I’ve heard these stories far too regularly as I’ve grown up as an American. From Columbine to Sandy Hook, California sorority girls to African American church members, the locations and victims may change but the public processing of these events remains eerily stagnant.
The cycle has become highly predictable—we report the somber facts, and we highlight the personal stories of the victims. The NRA and gun owners are villainized, and stricter gun laws are proposed. For an event we have experienced far too often, we still as a nation seem unable to offer any new insight into how to disrupt this hellish cycle of unnecessary loss of life.
The simple fact is that we, as a nation, have become numb to this loss out of necessity.
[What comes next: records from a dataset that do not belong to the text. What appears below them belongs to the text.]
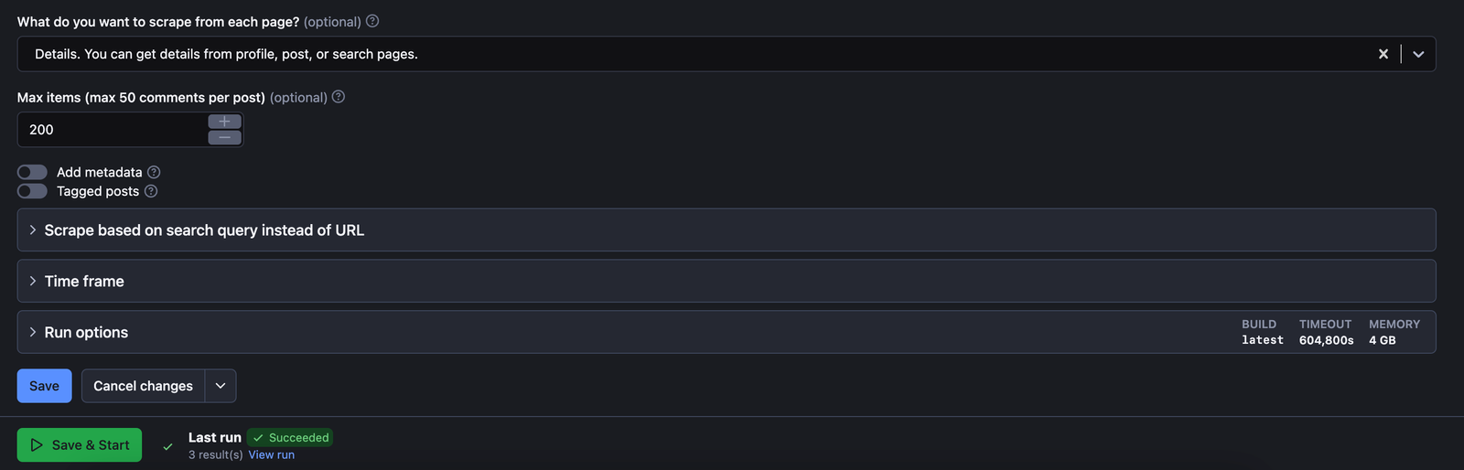1464x470 pixels.
Task: Decrease max items with minus stepper
Action: [224, 138]
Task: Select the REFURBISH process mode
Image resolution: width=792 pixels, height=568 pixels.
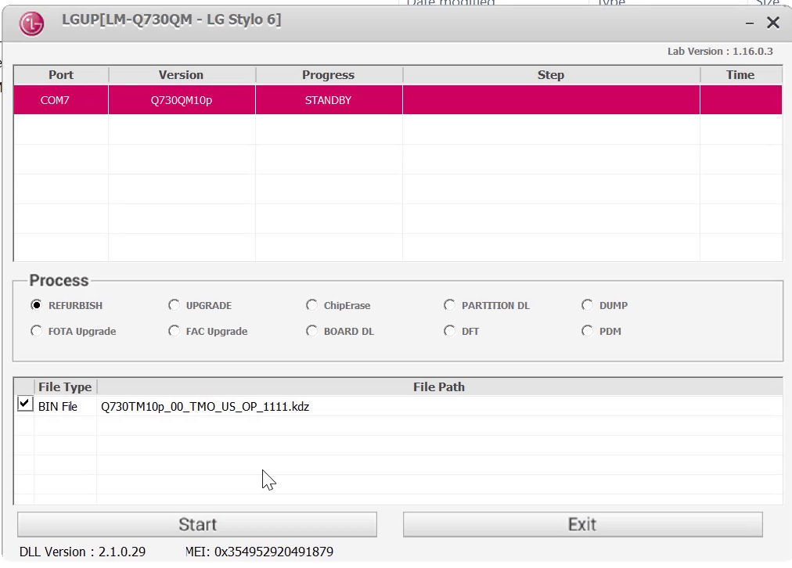Action: 36,304
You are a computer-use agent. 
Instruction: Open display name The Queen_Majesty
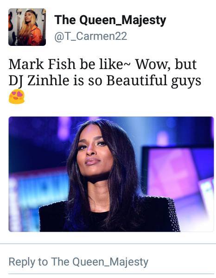click(x=110, y=20)
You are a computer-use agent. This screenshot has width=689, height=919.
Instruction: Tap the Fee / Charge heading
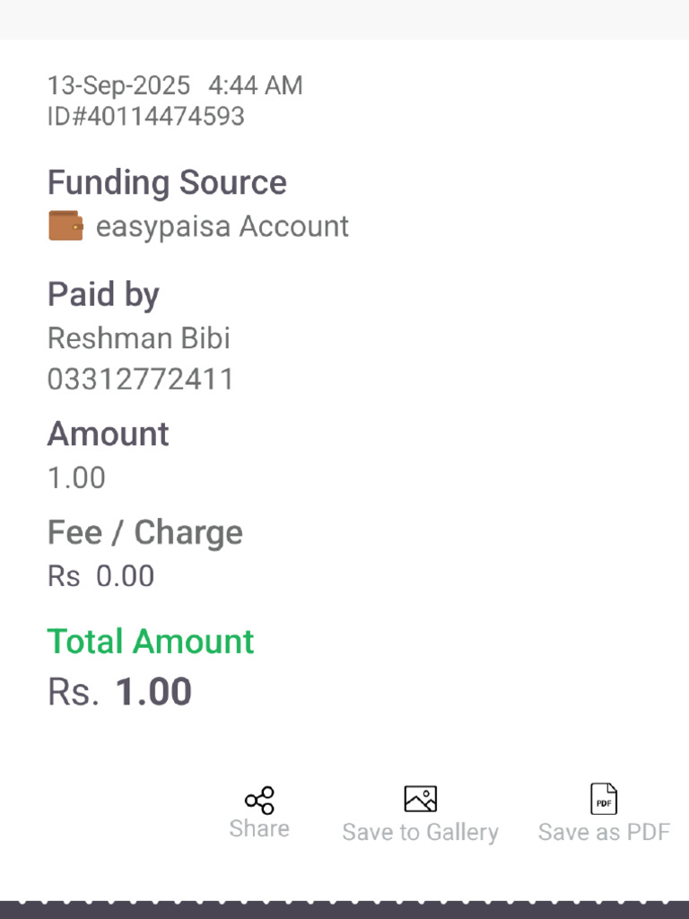[145, 533]
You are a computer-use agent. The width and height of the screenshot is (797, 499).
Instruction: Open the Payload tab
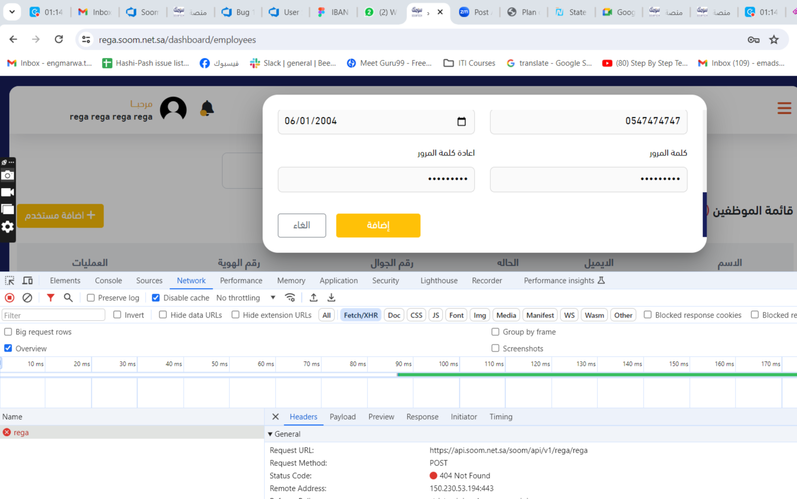pyautogui.click(x=342, y=417)
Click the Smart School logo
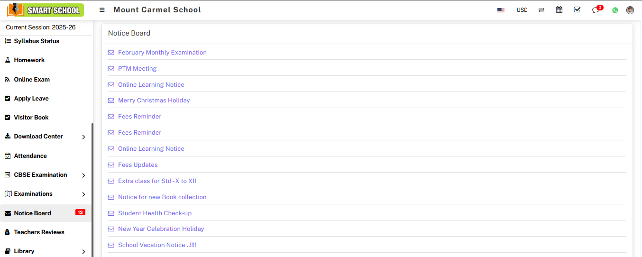 point(46,10)
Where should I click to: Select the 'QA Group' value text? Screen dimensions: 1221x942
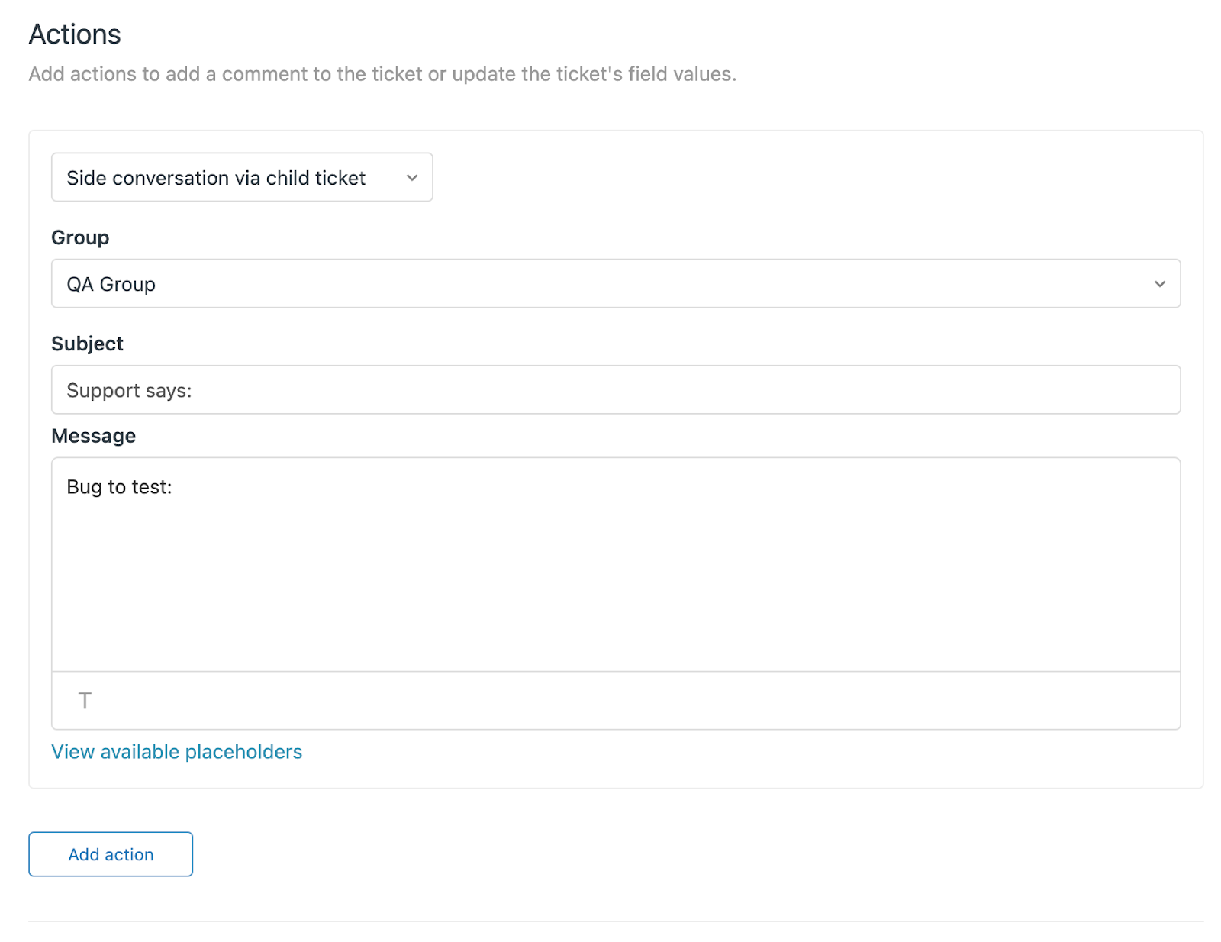click(111, 284)
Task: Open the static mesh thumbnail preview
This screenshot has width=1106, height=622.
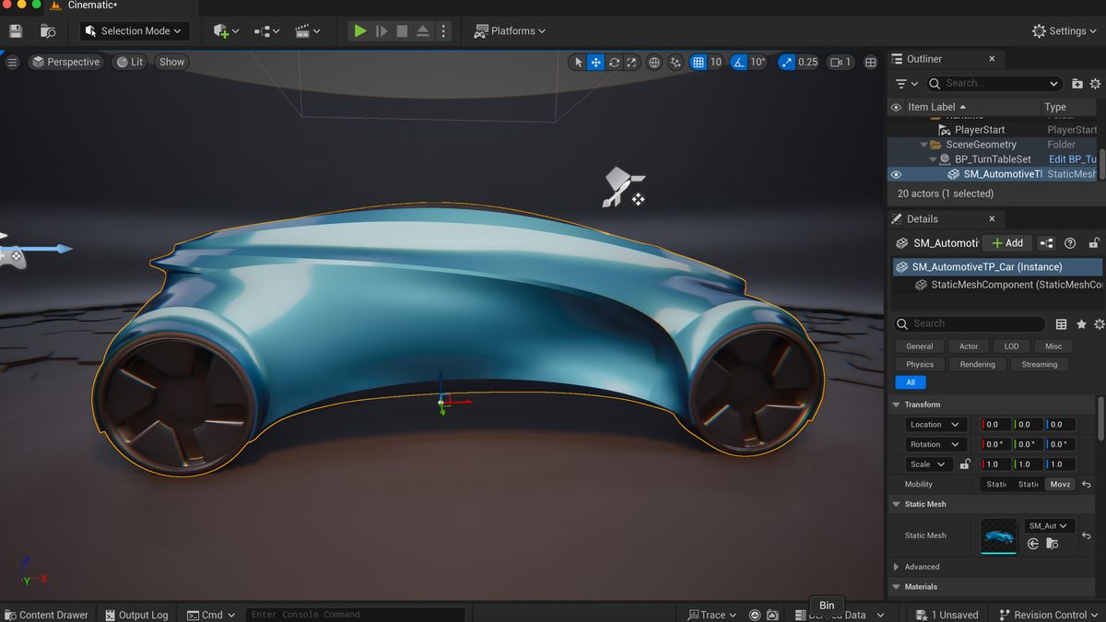Action: [999, 535]
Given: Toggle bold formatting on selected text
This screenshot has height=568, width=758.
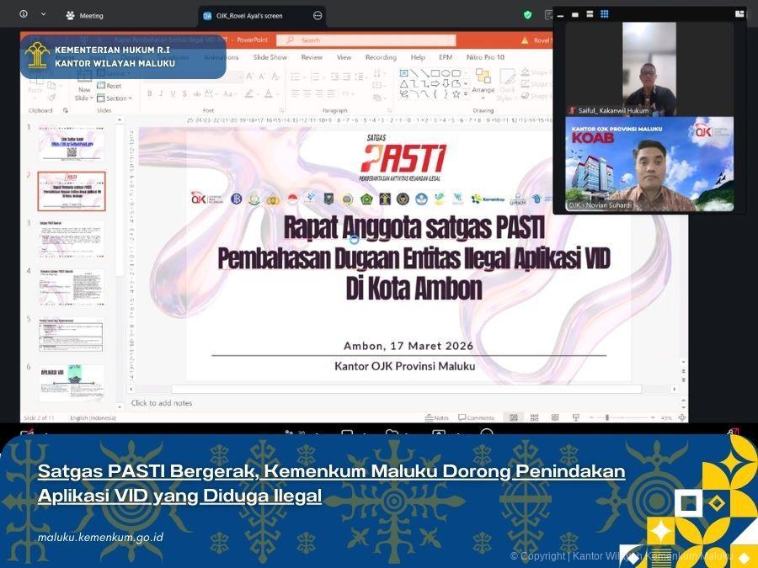Looking at the screenshot, I should (x=150, y=94).
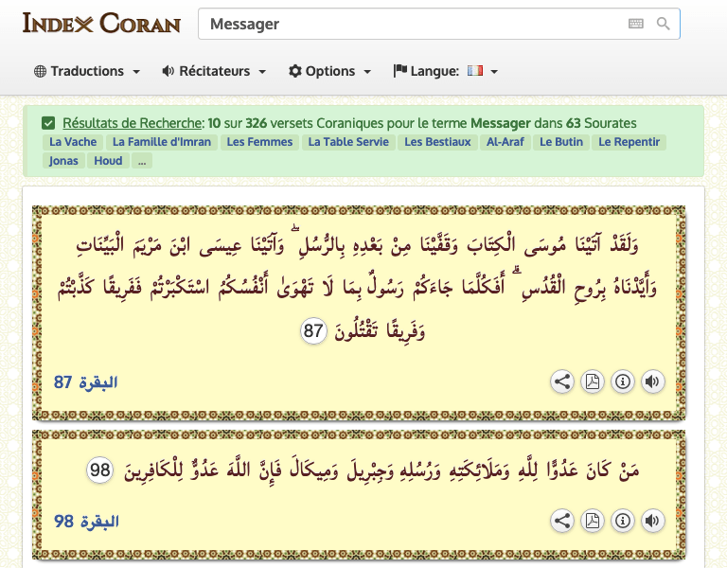
Task: Open PDF export for verse 87
Action: coord(592,382)
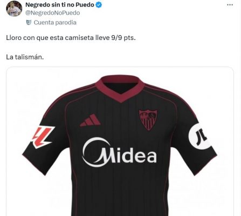The image size is (241, 216).
Task: Click the parody account mask icon
Action: (29, 23)
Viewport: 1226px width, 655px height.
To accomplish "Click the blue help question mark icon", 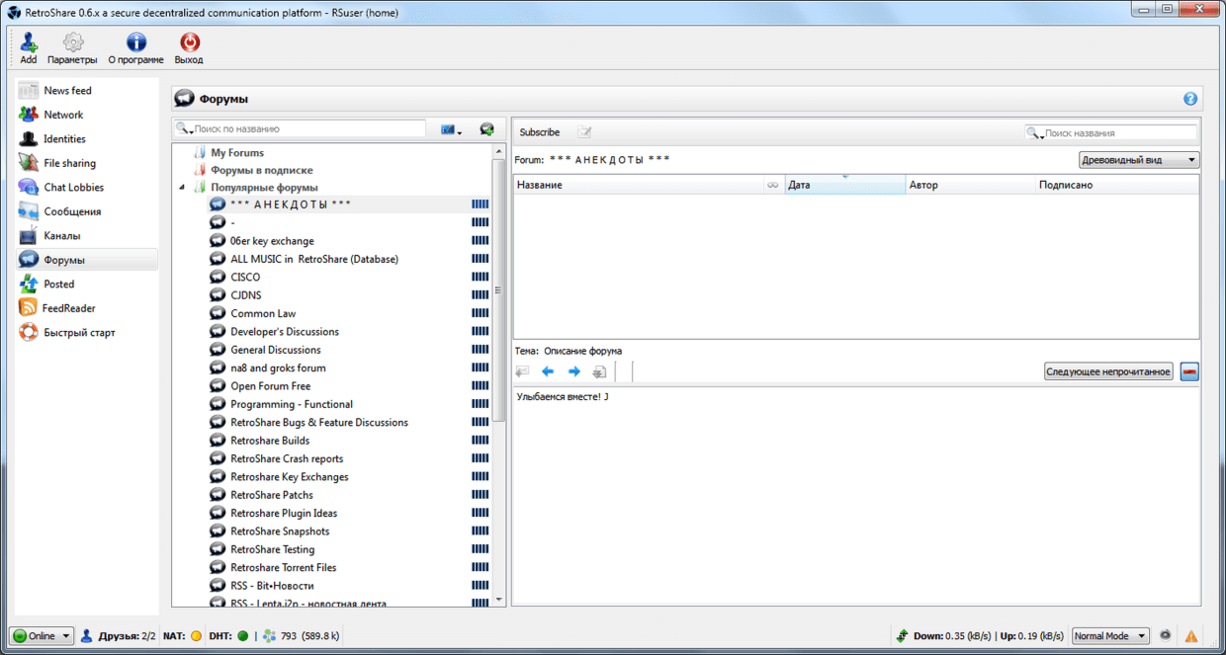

It reminds me of when I visited the catacombs in Paris. Wandering through those dimly-lit corridors, I breathed in the dank and stale air. I felt the age and history of the place. I walked past lines and lines of human skulls stacked in perfect columns and rows seemingly stretching on into eternity, a neat and organized wall of irrefutable evidence of the death of thousands of humans. It meant coming face to face with a fact that we usually literally bury deep and forget—under each gravestone in each cemetery lies the remains of what was one a living, breathing human being just like us.
Walking through those catacombs, I consciously felt my brain shut down its perception of the facts laid out before it. I couldn’t help but feeling like I was instead absurdly transported to the queue outside Disneyland’s Pirates of the Caribbean ride. No matter how much I tried to tell my brain that these were real skulls, seeing so many stacked together in perfect rows was too jarring and therefore couldn’t possibly be real, couldn’t actually be a glimpse into the history of our civilization.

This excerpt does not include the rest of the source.